Finals are here and all-nighters are becoming reality rather than just a passing joke with your friends. If you are like me, you spent the semester putting in the average amount of work to keep your grades acceptable, living by the motto "C's get degrees."
However, If you are like me, now you are at the end and realize you actually want A's and rely on your professor to give you that extra boost without doing any extra work. I feel like some professor should expect it when I show up to their office ready to be a suck up like...
However, there are other people that are not like this at all and I think you have experienced all of them over the past week.
1. The kid on Adderall
There is always someone that wakes up and just pops some Adderall to get through the day of cramming. They have a slight twitch in their movements, and when they look at you, you can't actually tell if they are really seeing you. Mostly you just have to let this kid be to get their work done, otherwise, you will find yourself starting to get jumpy and anxious yourself.
2. The kid with a 4.0
You would think that because they have straight A's and they would be relaxed without a care in the world regarding finals, but instead, they are stressing out the most.

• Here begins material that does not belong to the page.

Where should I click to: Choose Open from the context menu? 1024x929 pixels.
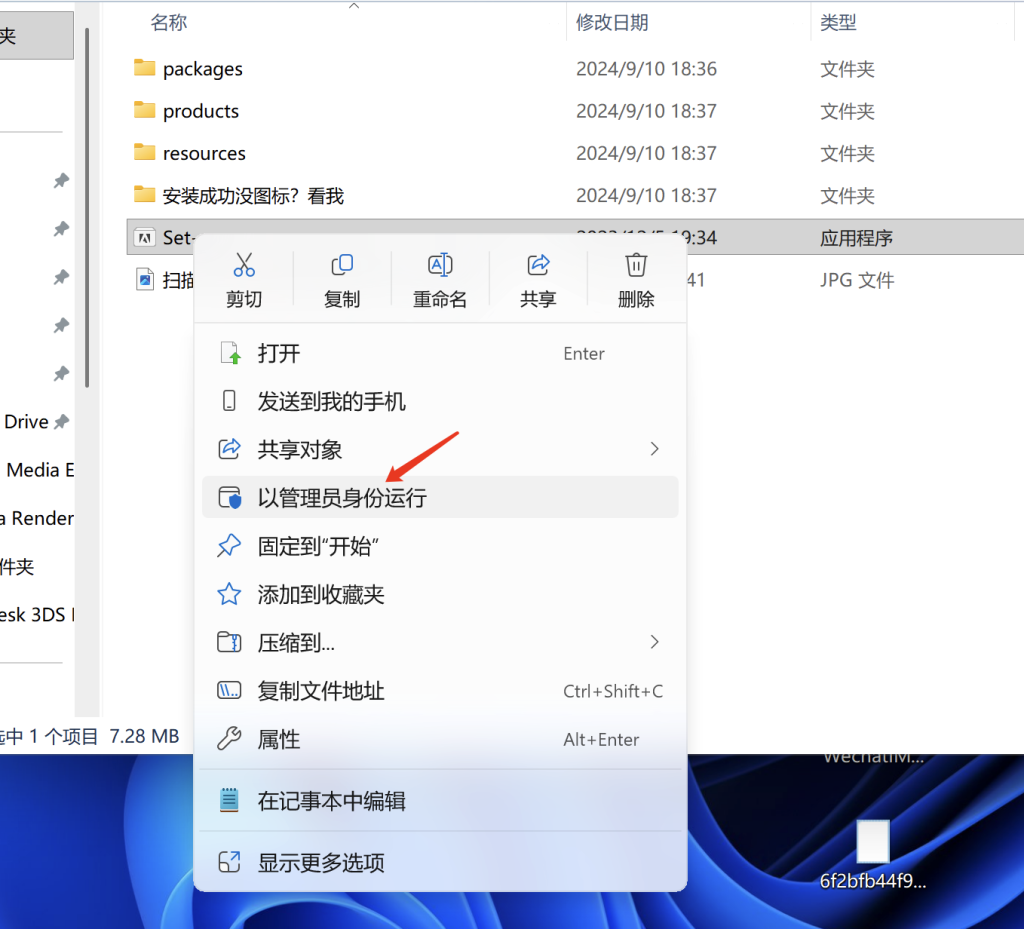point(278,353)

They are out of bed by 7 a.m., even on days that they don't have finals, and they are in the library until 11 pm.
3. The other kid with a 4.0
I especially hate this kid. This kid also has a perfect GPA, spins in a chair instead of studying and tries to convince everyone that they are going to fail, but they don't care. You study your butt and get violated by the final barely managing a C, and they roll out with an A++++ without studying for a minute.
4. The kid who doesn't have any finals
These kids have the easiest schedules and finished their finals, or final projects weeks ago, so they are just counting the days until they go home. Because they themselves don't have anything to do, they pass their time distracting you...while you're trying to study. They seem to think that because they are done everyone else is, so if they are around you best believe you aren't getting any work done.
5. The kid who asks you for all your study materials
This kid will text you at midnight the night before your final and ask you for your notes, study guide, your brain previous tests, anything that they could use to miraculously pass the test. They never do any work themselves and try to act like you are friends just because they know without you they would have an F.
6. The drunk kid
This kid has never cared about school and isn't actually at college for school, they came here for the parties, so they pregame everything... even finals. You see on their snap story an hour before the test with a bottle of alcohol, and they show up plastered to take the test.